There is no need for me to name names. So many people do it. Secular people as well as religious people; lay historians as well as men and women of the cloth; rabbis as well as ministers and priests; people who believe that Adam and Eve’s disobedience resulted in their expulsion from paradise and the estrangement of human beings from God, and people who have never given the Fall and its consequences a moment’s thought; left-wingers, right wingers and just about everyone in between. It is one of the few things about which longtime political opponents Senate Minority Leader Mitch McConnell and former President Barack Obama agree: Slavery was America’s original sin.

The habit might seem harmless, shorthand for saying that slavery was distant, deeply embedded and bad. All history is hindsight. We often see things that people couldn’t or didn’t see at the time. We tell stories and offer interpretations that depend on our knowledge of events that happened between then and now. We make comparisons and all kinds of judgements. We employ metaphors.

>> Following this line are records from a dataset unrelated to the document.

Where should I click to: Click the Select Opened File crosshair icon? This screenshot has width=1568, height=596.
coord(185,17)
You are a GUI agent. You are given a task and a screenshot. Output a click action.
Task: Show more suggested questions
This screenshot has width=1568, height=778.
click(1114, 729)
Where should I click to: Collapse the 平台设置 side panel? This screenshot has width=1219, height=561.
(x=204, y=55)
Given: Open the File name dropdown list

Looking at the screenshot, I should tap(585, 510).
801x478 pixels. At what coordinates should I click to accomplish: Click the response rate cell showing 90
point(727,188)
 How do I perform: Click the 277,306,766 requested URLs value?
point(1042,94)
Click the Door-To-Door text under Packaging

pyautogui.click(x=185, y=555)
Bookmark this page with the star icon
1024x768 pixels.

The idea that slavery was America’s original sin is one such metaphor, used at least as far back as the debate, in 1819, about the admission of Missouri to the union as a slave state. The problem is that it is a weak, misleading metaphor, concealing much more than it reveals about early American history, the institution of slavery, the aftermath of slavery and the messy business of making a nation. We should abandon it. Here are a few of the reasons why.

For starters, the phrase is a theological characterization of a secular institution. For those of us who do not believe in divine law or sins against God, it is an unnecessary confusion of sacred and profane.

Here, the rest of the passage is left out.